Алексей замер, гадая, какую же ему выбрать ложку из трёх, представленных на столе, и скосил глаз на сидящего с левой стороны Байкова. Тот совершенно непринуждённо уплетал свою порцию и, перехватив взгляд Егорова, подмигнул:
– Не робей, егерь, никто на тебя здесь вообще не смотрит, нужны мы с тобой генералам! У них, поди, и свой интерес здесь есть. Вкушай пищу так, как тебе самому удобно! Вон ту, правую возьми, – улыбнулся он, кивая на столовые приборы Егорова.
– Ага, хорошо тебе. Небось, в артиллерийском кадетском не только орудийную науку, но и всякие там столовые этикеты преподавали, – пробурчал Алексей. – Куда уж нам, вылезшим из дремучих поместий.

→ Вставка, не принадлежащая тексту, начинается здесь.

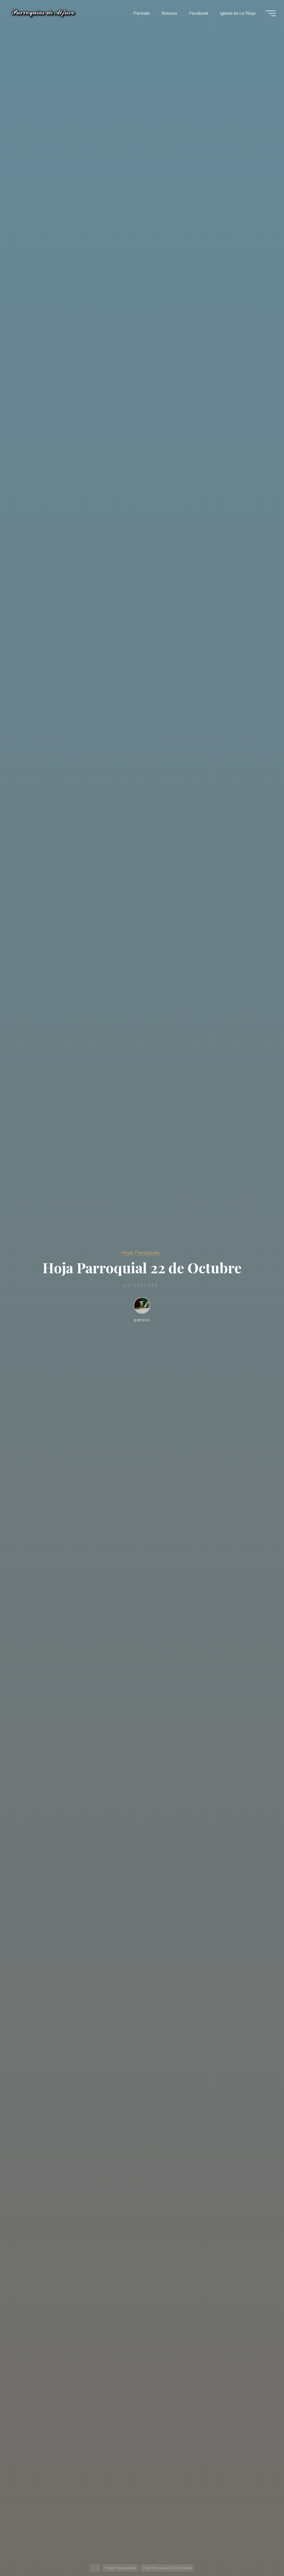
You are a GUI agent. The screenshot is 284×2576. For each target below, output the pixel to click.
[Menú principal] (271, 13)
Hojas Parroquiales (141, 1253)
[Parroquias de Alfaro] (43, 13)
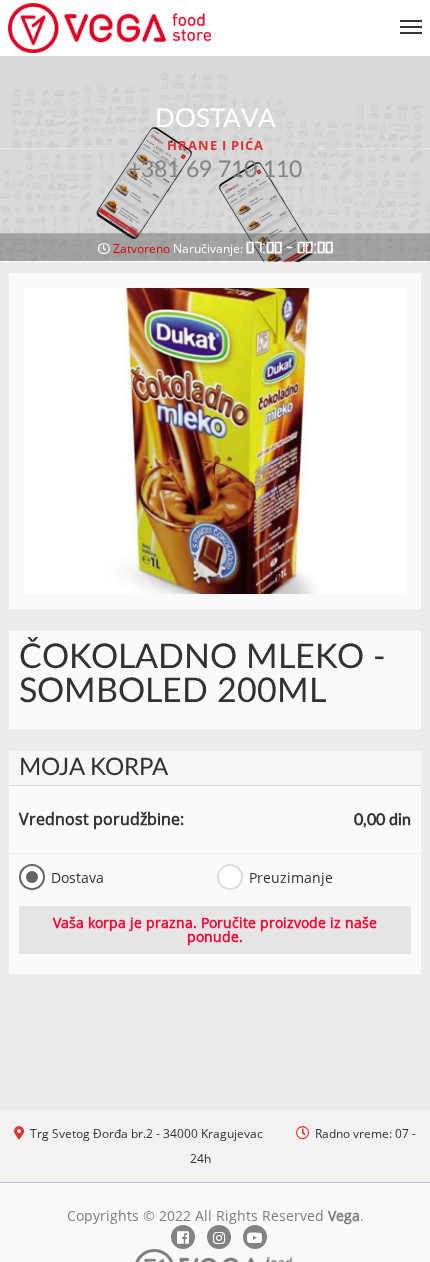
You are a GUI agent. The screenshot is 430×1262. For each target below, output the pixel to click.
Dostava (77, 877)
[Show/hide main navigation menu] (215, 18)
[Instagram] (219, 1237)
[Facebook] (183, 1237)
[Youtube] (255, 1237)
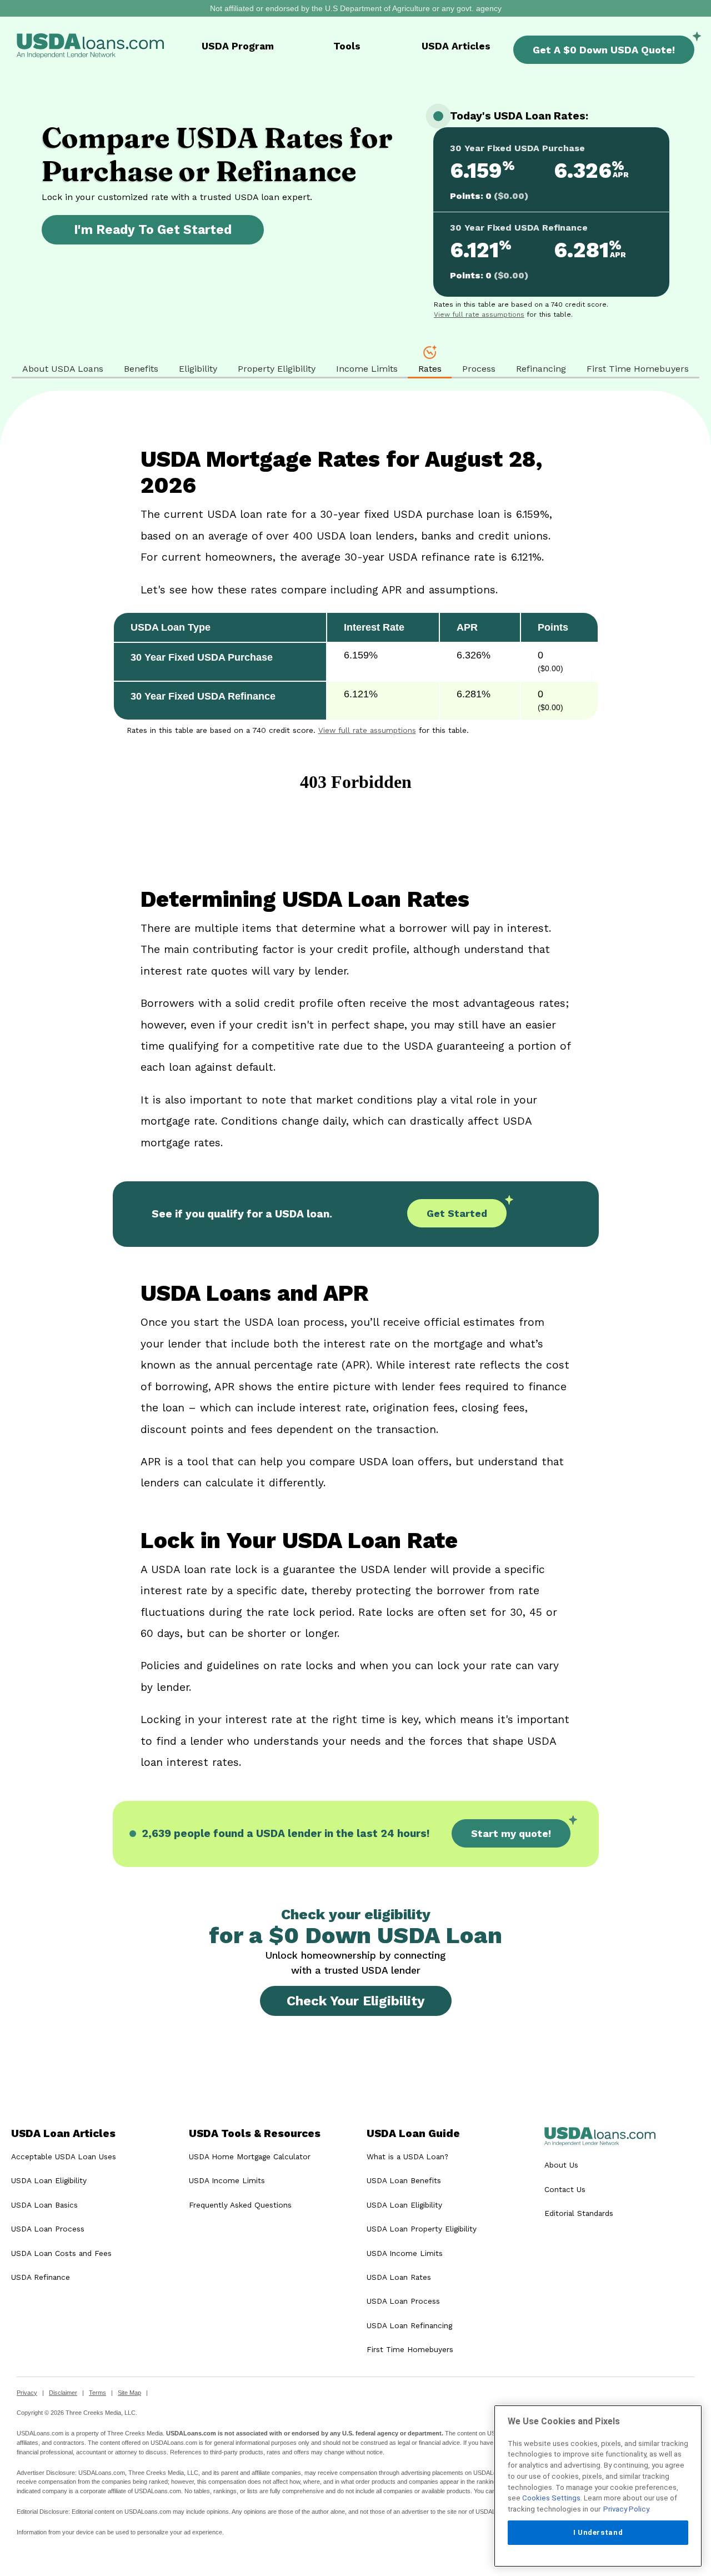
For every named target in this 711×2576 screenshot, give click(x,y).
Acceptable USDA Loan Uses (63, 2156)
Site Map (129, 2392)
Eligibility (198, 368)
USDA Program (238, 46)
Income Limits (367, 368)
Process (478, 368)
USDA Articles (456, 46)
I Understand (598, 2532)
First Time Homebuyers (638, 368)
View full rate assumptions (479, 314)
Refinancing (541, 368)
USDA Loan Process (47, 2228)
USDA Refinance (40, 2277)
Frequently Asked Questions (240, 2204)
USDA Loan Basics (44, 2204)
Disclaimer (63, 2392)
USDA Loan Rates (399, 2277)
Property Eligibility (277, 368)
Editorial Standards (578, 2213)
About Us (561, 2164)
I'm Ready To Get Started (153, 229)
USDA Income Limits (227, 2180)
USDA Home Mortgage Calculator (250, 2156)
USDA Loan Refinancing (409, 2325)
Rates (430, 368)
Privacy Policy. (626, 2509)
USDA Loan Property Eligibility (422, 2228)
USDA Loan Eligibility (49, 2180)
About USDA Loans (62, 368)
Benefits (141, 368)
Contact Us (564, 2189)
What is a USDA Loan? (407, 2156)
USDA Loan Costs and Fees (61, 2253)
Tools (346, 46)
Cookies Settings (551, 2498)
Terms (97, 2392)
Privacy (27, 2392)
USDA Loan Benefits (404, 2180)
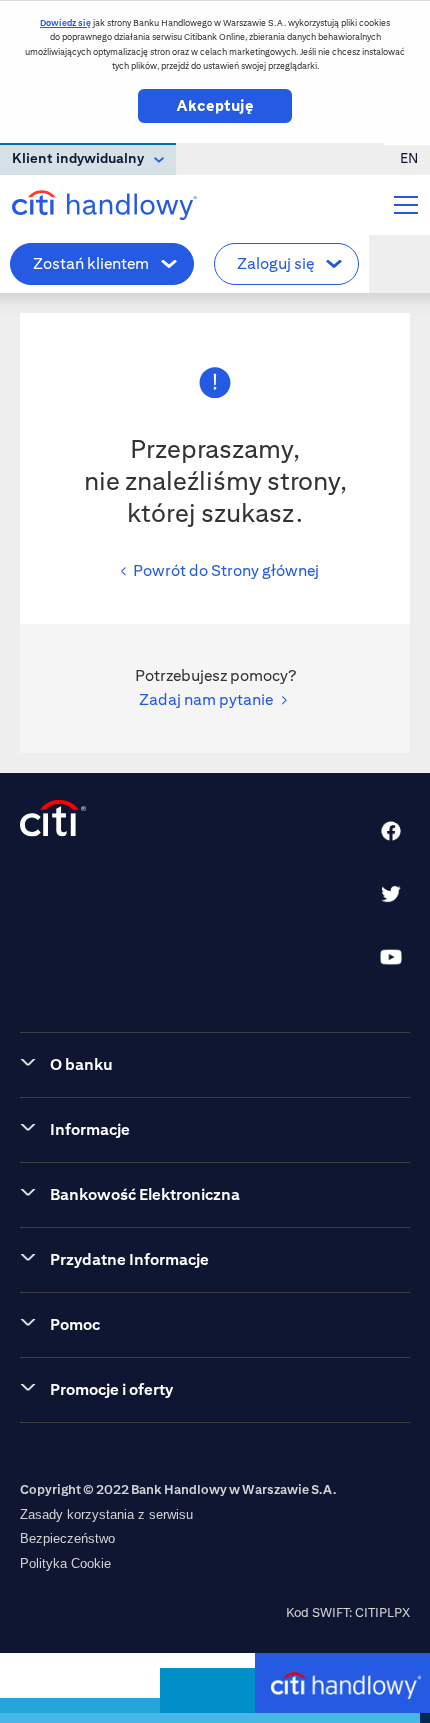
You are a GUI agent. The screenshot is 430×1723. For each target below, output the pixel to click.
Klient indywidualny (78, 158)
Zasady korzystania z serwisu (106, 1514)
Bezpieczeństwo (67, 1538)
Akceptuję (215, 105)
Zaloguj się (275, 263)
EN (409, 158)
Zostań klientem (91, 263)
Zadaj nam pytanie (206, 699)
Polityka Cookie (65, 1563)
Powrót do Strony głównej (226, 570)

– Ох ты, какая осведомлённость! – усмехнулся майор. – А знаешь историю про этот модный французский суп? – И после отрицательного кивка Егорова продолжил: – Говорят, его измыслил сам король Франции Людовик XV. Может, конечно, и брешут. Ну да это неважно. В общем, король был на дальней охоте и заночевал как-то в своём охотничьем лесном домике. То ли дичь он не смог добыть, то ли у него настолько ленивая свита была, что совсем не позаботилась о своём монархе, не знаю, ясно здесь одно, была уже глубокая ночь, а он был весьма голоден. Готовой еды под рукой у него не было, и, пошарив в домике, он нашёл лишь только несколько луковиц, немного масла, кусочек сыра, ну и, разумеется, шампанского. Куда же во Франции да без него! Ну, вот он смешал все найденные продукты вместе, отварил их, и вот так вот он и получился, этот новомодный нынче французский луковый суп.
– Шампанское тоже? – совершенно невинным голосом спросил Лёшка.
– Чего тоже? – не понял вопроса Василий.